:: RECORDED DATA ::
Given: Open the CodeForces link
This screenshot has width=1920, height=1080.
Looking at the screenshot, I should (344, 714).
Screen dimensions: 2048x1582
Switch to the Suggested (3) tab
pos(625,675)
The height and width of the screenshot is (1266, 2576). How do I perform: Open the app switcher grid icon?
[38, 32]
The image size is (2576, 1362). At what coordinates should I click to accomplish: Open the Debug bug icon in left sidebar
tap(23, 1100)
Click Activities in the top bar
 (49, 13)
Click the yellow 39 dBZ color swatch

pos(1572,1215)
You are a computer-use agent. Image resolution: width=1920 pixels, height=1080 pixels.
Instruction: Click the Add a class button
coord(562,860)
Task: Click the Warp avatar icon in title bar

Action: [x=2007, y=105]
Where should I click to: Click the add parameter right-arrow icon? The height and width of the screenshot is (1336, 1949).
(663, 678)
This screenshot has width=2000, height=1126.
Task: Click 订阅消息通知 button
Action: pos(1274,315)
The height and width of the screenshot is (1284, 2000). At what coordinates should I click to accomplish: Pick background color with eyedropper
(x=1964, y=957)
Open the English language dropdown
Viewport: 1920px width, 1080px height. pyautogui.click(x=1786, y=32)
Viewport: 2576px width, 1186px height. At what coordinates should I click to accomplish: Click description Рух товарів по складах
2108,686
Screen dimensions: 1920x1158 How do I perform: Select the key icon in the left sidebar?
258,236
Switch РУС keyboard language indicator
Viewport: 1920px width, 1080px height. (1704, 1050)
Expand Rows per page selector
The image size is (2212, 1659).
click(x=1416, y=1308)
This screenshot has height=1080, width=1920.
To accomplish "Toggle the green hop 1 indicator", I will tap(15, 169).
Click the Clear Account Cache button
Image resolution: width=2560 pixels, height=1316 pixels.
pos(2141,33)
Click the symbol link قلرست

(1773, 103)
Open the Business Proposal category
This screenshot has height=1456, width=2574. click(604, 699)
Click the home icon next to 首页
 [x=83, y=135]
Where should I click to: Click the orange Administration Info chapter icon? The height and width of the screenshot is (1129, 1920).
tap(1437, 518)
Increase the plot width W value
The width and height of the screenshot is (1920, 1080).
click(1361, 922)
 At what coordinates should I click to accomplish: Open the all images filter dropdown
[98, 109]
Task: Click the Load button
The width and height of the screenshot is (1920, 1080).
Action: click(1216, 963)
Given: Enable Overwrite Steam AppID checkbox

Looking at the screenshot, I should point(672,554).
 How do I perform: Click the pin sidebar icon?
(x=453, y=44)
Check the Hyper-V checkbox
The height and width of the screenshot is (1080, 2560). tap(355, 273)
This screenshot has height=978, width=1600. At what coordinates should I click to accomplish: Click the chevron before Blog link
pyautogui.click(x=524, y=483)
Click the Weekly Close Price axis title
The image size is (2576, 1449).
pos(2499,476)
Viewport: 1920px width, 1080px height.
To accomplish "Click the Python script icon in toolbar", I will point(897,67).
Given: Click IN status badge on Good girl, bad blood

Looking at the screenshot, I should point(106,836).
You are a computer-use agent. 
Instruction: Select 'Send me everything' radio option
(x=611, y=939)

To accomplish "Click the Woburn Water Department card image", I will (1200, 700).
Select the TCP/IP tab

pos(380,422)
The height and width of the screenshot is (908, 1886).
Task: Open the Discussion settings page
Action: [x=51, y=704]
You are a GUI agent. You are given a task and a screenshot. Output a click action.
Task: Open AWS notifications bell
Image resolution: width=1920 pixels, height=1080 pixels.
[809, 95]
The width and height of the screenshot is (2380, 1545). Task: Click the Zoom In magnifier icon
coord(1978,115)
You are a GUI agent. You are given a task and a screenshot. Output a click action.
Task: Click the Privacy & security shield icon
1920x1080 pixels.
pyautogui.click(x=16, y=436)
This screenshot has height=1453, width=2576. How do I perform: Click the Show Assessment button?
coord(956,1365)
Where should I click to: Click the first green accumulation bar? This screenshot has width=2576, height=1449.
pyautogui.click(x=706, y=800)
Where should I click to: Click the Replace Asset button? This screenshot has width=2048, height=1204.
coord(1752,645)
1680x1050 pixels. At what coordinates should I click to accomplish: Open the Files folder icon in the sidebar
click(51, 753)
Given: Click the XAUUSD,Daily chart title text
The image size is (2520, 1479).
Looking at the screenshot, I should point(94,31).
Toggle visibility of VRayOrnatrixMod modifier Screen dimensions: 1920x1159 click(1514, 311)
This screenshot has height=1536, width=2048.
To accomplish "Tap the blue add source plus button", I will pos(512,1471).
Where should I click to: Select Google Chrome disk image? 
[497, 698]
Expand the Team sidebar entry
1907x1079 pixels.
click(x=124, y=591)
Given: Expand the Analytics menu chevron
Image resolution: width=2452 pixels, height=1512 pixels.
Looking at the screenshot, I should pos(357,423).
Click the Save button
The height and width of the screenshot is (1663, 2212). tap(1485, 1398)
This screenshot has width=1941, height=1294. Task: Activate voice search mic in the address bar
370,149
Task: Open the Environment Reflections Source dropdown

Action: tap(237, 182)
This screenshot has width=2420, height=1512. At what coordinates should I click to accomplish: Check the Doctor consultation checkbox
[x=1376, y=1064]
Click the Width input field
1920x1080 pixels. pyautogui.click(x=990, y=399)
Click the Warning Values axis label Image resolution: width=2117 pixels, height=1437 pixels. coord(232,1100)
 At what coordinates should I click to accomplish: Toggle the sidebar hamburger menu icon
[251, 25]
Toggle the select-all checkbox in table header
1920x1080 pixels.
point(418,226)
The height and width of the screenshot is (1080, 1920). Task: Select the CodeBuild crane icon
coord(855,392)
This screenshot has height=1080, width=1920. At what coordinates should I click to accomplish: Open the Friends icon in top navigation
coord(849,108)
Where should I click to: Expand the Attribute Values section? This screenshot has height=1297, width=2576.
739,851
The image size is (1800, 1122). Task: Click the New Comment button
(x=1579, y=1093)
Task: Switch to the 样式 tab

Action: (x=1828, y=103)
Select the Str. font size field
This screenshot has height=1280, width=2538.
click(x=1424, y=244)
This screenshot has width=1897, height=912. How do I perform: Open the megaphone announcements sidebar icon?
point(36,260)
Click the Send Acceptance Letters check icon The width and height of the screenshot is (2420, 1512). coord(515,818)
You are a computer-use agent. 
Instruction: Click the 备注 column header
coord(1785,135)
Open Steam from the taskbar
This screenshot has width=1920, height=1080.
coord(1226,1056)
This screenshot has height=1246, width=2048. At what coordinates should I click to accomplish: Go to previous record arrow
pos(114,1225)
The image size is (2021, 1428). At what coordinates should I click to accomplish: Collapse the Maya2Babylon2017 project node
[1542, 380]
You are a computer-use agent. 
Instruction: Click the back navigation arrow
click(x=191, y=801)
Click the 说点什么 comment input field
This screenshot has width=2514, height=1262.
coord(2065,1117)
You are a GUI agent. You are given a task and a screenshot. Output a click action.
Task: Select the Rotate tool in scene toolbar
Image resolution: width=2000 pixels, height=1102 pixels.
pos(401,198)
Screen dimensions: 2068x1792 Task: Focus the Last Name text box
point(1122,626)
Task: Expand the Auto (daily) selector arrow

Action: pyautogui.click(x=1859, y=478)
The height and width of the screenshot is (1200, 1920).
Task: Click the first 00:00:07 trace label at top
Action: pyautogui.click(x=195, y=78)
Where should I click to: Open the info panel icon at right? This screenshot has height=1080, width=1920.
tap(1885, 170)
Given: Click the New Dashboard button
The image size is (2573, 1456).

:: HOW TO COMPLETE THIS TASK ::
Go through the listing above and reproduce all of it exactly.

:: WRITTEN RESPONSE ::
Given: Open the CodeForces link
This screenshot has width=1920, height=1080.
Looking at the screenshot, I should (344, 714).
Screen dimensions: 2048x1582
Switch to the Suggested (3) tab
pos(625,675)
The height and width of the screenshot is (1266, 2576). How do I perform: Open the app switcher grid icon?
[38, 32]
The image size is (2576, 1362). At what coordinates should I click to accomplish: Open the Debug bug icon in left sidebar
tap(23, 1100)
Click Activities in the top bar
 (49, 13)
Click the yellow 39 dBZ color swatch

pos(1572,1215)
You are a computer-use agent. Image resolution: width=1920 pixels, height=1080 pixels.
Instruction: Click the Add a class button
coord(562,860)
Task: Click the Warp avatar icon in title bar

Action: [x=2007, y=105]
Where should I click to: Click the add parameter right-arrow icon? The height and width of the screenshot is (1336, 1949).
(663, 678)
This screenshot has width=2000, height=1126.
Task: Click 订阅消息通知 button
Action: pos(1274,315)
The height and width of the screenshot is (1284, 2000). At what coordinates should I click to accomplish: Pick background color with eyedropper
(x=1964, y=957)
Open the English language dropdown
Viewport: 1920px width, 1080px height. pyautogui.click(x=1786, y=32)
Viewport: 2576px width, 1186px height. At what coordinates should I click to accomplish: Click description Рух товарів по складах
2108,686
Screen dimensions: 1920x1158 How do I perform: Select the key icon in the left sidebar?
258,236
Switch РУС keyboard language indicator
Viewport: 1920px width, 1080px height. (1704, 1050)
Expand Rows per page selector
The image size is (2212, 1659).
click(x=1416, y=1308)
This screenshot has height=1080, width=1920.
To accomplish "Toggle the green hop 1 indicator", I will tap(15, 169).
Click the Clear Account Cache button
Image resolution: width=2560 pixels, height=1316 pixels.
pos(2141,33)
Click the symbol link قلرست

(1773, 103)
Open the Business Proposal category
This screenshot has height=1456, width=2574. click(604, 699)
Click the home icon next to 首页
 [x=83, y=135]
Where should I click to: Click the orange Administration Info chapter icon? The height and width of the screenshot is (1129, 1920).
tap(1437, 518)
Increase the plot width W value
The width and height of the screenshot is (1920, 1080).
click(1361, 922)
 At what coordinates should I click to accomplish: Open the all images filter dropdown
[98, 109]
Task: Click the Load button
The width and height of the screenshot is (1920, 1080).
Action: click(1216, 963)
Given: Enable Overwrite Steam AppID checkbox

Looking at the screenshot, I should point(672,554).
 How do I perform: Click the pin sidebar icon?
(x=453, y=44)
Check the Hyper-V checkbox
The height and width of the screenshot is (1080, 2560). tap(355, 273)
This screenshot has height=978, width=1600. At what coordinates should I click to accomplish: Click the chevron before Blog link
pyautogui.click(x=524, y=483)
Click the Weekly Close Price axis title
The image size is (2576, 1449).
pos(2499,476)
Viewport: 1920px width, 1080px height.
To accomplish "Click the Python script icon in toolbar", I will point(897,67).
Given: Click IN status badge on Good girl, bad blood

Looking at the screenshot, I should point(106,836).
You are a computer-use agent. 
Instruction: Select 'Send me everything' radio option
(x=611, y=939)

To accomplish "Click the Woburn Water Department card image", I will (1200, 700).
Select the TCP/IP tab

pos(380,422)
The height and width of the screenshot is (908, 1886).
Task: Open the Discussion settings page
Action: [x=51, y=704]
You are a GUI agent. You are given a task and a screenshot. Output a click action.
Task: Open AWS notifications bell
Image resolution: width=1920 pixels, height=1080 pixels.
[809, 95]
The width and height of the screenshot is (2380, 1545). Task: Click the Zoom In magnifier icon
coord(1978,115)
You are a GUI agent. You are given a task and a screenshot. Output a click action.
Task: Click the Privacy & security shield icon
1920x1080 pixels.
pyautogui.click(x=16, y=436)
This screenshot has height=1453, width=2576. How do I perform: Click the Show Assessment button?
coord(956,1365)
Where should I click to: Click the first green accumulation bar? This screenshot has width=2576, height=1449.
pyautogui.click(x=706, y=800)
Where should I click to: Click the Replace Asset button? This screenshot has width=2048, height=1204.
coord(1752,645)
1680x1050 pixels. At what coordinates should I click to accomplish: Open the Files folder icon in the sidebar
click(51, 753)
Given: Click the XAUUSD,Daily chart title text
The image size is (2520, 1479).
Looking at the screenshot, I should point(94,31).
Toggle visibility of VRayOrnatrixMod modifier Screen dimensions: 1920x1159 click(1514, 311)
This screenshot has height=1536, width=2048.
To accomplish "Tap the blue add source plus button", I will pos(512,1471).
Where should I click to: Select Google Chrome disk image? 
[497, 698]
Expand the Team sidebar entry
1907x1079 pixels.
click(x=124, y=591)
Given: Expand the Analytics menu chevron
Image resolution: width=2452 pixels, height=1512 pixels.
Looking at the screenshot, I should pos(357,423).
Click the Save button
The height and width of the screenshot is (1663, 2212). tap(1485, 1398)
This screenshot has width=1941, height=1294. Task: Activate voice search mic in the address bar
370,149
Task: Open the Environment Reflections Source dropdown

Action: tap(237, 182)
This screenshot has width=2420, height=1512. At what coordinates should I click to accomplish: Check the Doctor consultation checkbox
[x=1376, y=1064]
Click the Width input field
1920x1080 pixels. pyautogui.click(x=990, y=399)
Click the Warning Values axis label Image resolution: width=2117 pixels, height=1437 pixels. coord(232,1100)
 At what coordinates should I click to accomplish: Toggle the sidebar hamburger menu icon
[251, 25]
Toggle the select-all checkbox in table header
1920x1080 pixels.
point(418,226)
The height and width of the screenshot is (1080, 1920). Task: Select the CodeBuild crane icon
coord(855,392)
This screenshot has height=1080, width=1920. At what coordinates should I click to accomplish: Open the Friends icon in top navigation
coord(849,108)
Where should I click to: Expand the Attribute Values section? This screenshot has height=1297, width=2576.
739,851
The image size is (1800, 1122). Task: Click the New Comment button
(x=1579, y=1093)
Task: Switch to the 样式 tab

Action: (x=1828, y=103)
Select the Str. font size field
This screenshot has height=1280, width=2538.
click(x=1424, y=244)
This screenshot has width=1897, height=912. How do I perform: Open the megaphone announcements sidebar icon?
point(36,260)
Click the Send Acceptance Letters check icon The width and height of the screenshot is (2420, 1512). coord(515,818)
You are a computer-use agent. 
Instruction: Click the 备注 column header
coord(1785,135)
Open Steam from the taskbar
This screenshot has width=1920, height=1080.
coord(1226,1056)
This screenshot has height=1246, width=2048. At what coordinates should I click to accomplish: Go to previous record arrow
pos(114,1225)
The image size is (2021, 1428). At what coordinates should I click to accomplish: Collapse the Maya2Babylon2017 project node
[1542, 380]
You are a computer-use agent. 
Instruction: Click the back navigation arrow
click(x=191, y=801)
Click the 说点什么 comment input field
This screenshot has width=2514, height=1262.
coord(2065,1117)
You are a GUI agent. You are given a task and a screenshot. Output a click action.
Task: Select the Rotate tool in scene toolbar
Image resolution: width=2000 pixels, height=1102 pixels.
pos(401,198)
Screen dimensions: 2068x1792 Task: Focus the Last Name text box
point(1122,626)
Task: Expand the Auto (daily) selector arrow

Action: pyautogui.click(x=1859, y=478)
The height and width of the screenshot is (1200, 1920).
Task: Click the first 00:00:07 trace label at top
Action: pyautogui.click(x=195, y=78)
Where should I click to: Open the info panel icon at right? This screenshot has height=1080, width=1920.
tap(1885, 170)
Given: Click the New Dashboard button
The image size is (2573, 1456).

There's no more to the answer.